* **Data for the task**:
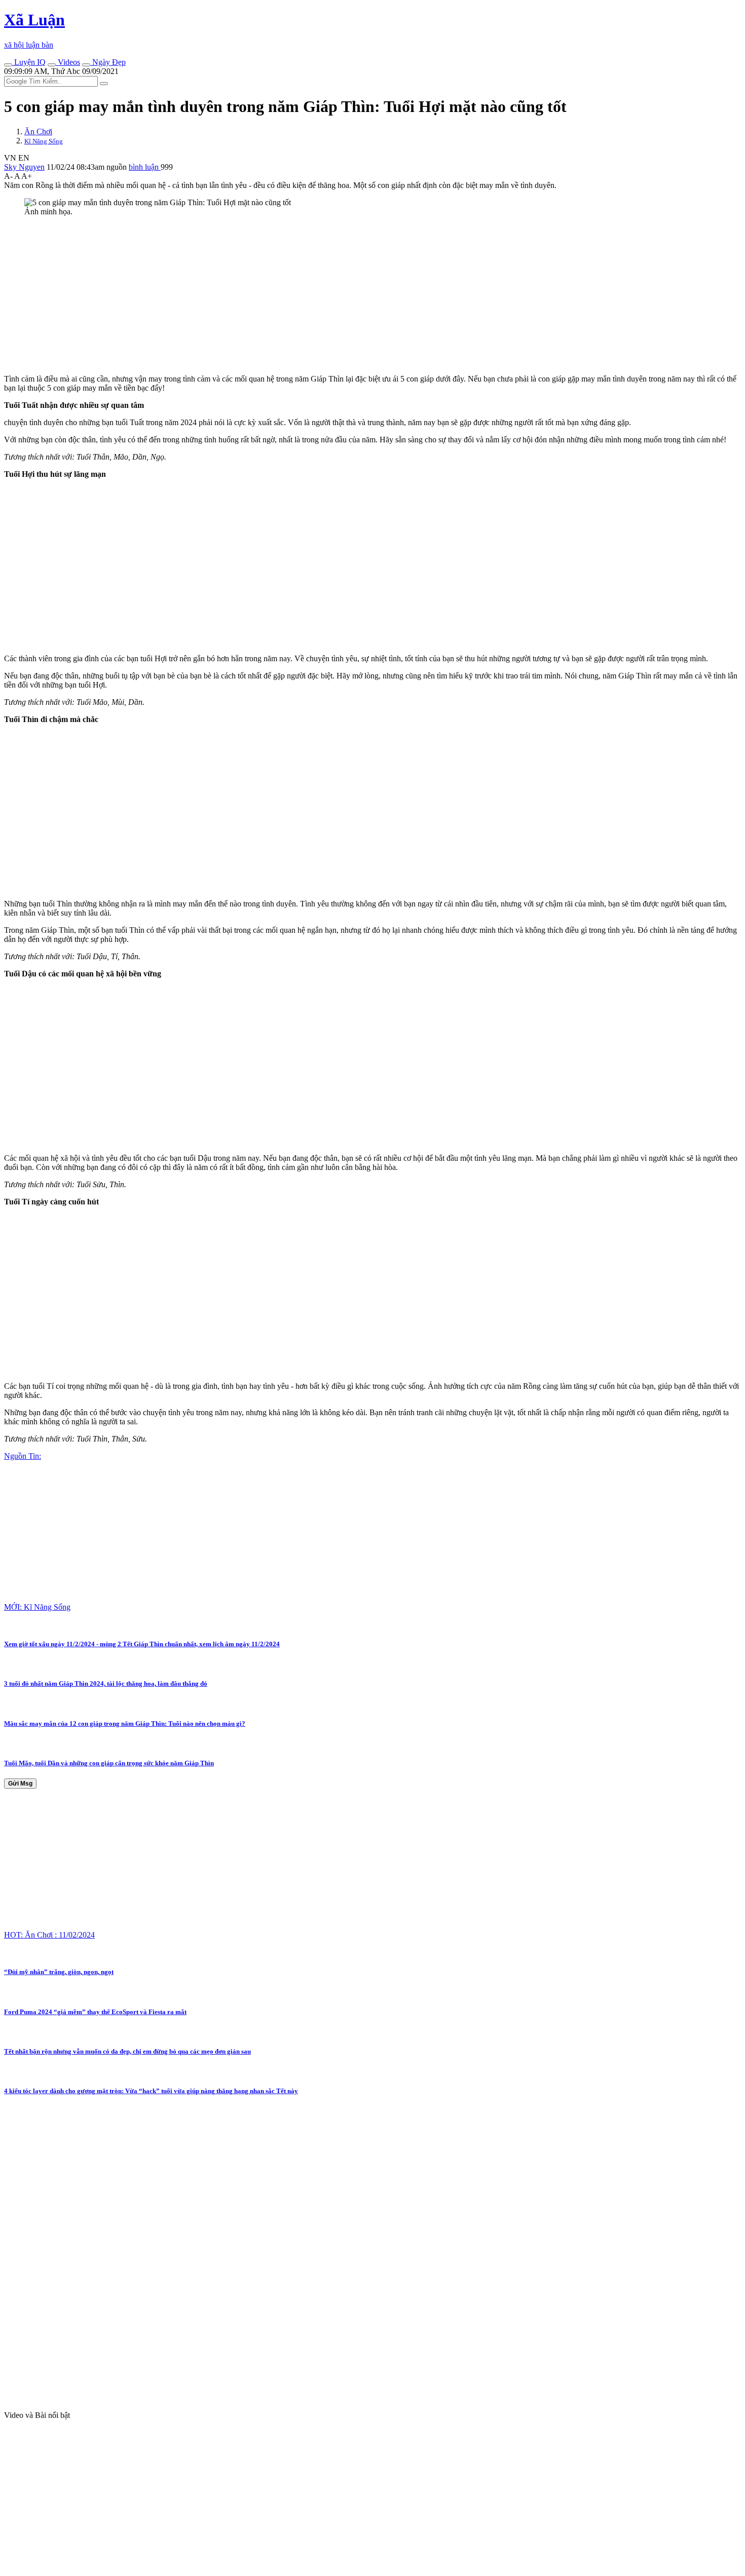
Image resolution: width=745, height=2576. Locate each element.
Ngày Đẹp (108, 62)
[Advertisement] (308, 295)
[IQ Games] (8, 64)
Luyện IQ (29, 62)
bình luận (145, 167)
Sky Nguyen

* **Task goal**: Without the pictures, please output every record exactly.

* **Output for this exercise**:
Image resolution: width=745, height=2576. Locate each element.
Ngày Đẹp (108, 62)
[Advertisement] (308, 295)
[IQ Games] (8, 64)
Luyện IQ (29, 62)
bình luận (145, 167)
Sky Nguyen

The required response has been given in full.